Danny died at five months. I found him in his crib one rainy Seattle summer morning.

So many pediatric patients came through in the Emergency Room I had worked in. Mild colds, prolonged rashes, severe coughs, or broken bones were punctuated by the occasional terror of a critically injured child or worse. A child already dead--brought in by a frantic parent or an ambulance team attempting CPR in vain. After such a horrible event, the staff would have trouble recovering. For the rest of that shift the nurses and the doctors would bow our heads in sorrow and thank God our own children were safe in bed. Or so we thought.

I had seen many such tragic cases and wondered, each time, how does a parent survive? "I would jump off a cliff." I would tell the nurse working beside me. She would nod her head. "Impossible." She would agree. "I would have to die too."

When Danny did not wake up that morning, I crept quietly into his room. As I touched his still, cold form, I knew immediately he had died of SIDS sometime during the night. Medical training can be a blessing. With strange calm I turned to our other children, pulled them into my arms, and gave them the news I have had to impart to so many others before. "Your brother is dead."

Schooled to artificial calm through so many years of doctoring, I could not force tears even at this nightmare beyond words. I attended my children's grief, took them up to see, with their own wet eyes, their brother laying still and rigid in his little crib. I called the police and the ambulance, my actions as stiff and frozen as my little boy, Danny, who lay upstairs.

What drivel had I been spouting to patients all those years? I had no idea of how grief turned one to stone.
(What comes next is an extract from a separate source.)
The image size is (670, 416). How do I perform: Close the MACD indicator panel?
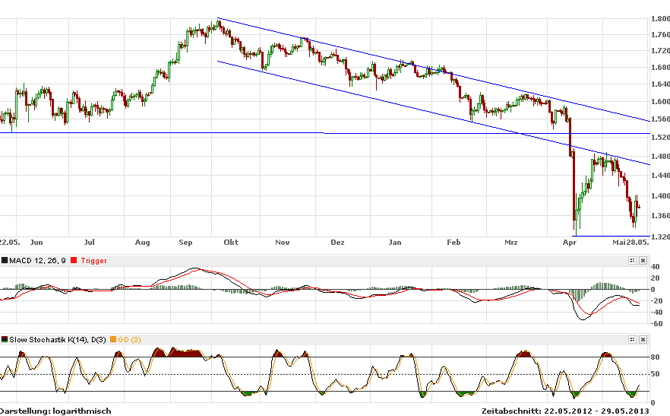[644, 259]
Or how, in the space of a quick, quiet step into a room, my life could be altered forever. Did I say stone? A rock where one's heart used to lay. To become, later, a torrent of tears and screams and violence.

What had I known of loss? When I held a family member's hand as we sat quietly just outside the ICU, how kind was the grieving husband, daughter, brother, or friend. They held their suffering inside. They did not pull away from my incompetence at compassion to ask: "Have you never suffered? My wife, my mother, my brother, my dearest one is dying! My beloved has died! Save me from this grief! I am alone and alone and alone."

Maybe I even shed a few tears with them but they must have known. I, clearly, had never stepped through the fire of loss myself. "Your wife's heart stopped and there was nothing we could do." Calmly, gently, I imparted the news. "Your daughter did not make it through surgery." I sat with them, gave them my full attention, held their shocked gaze.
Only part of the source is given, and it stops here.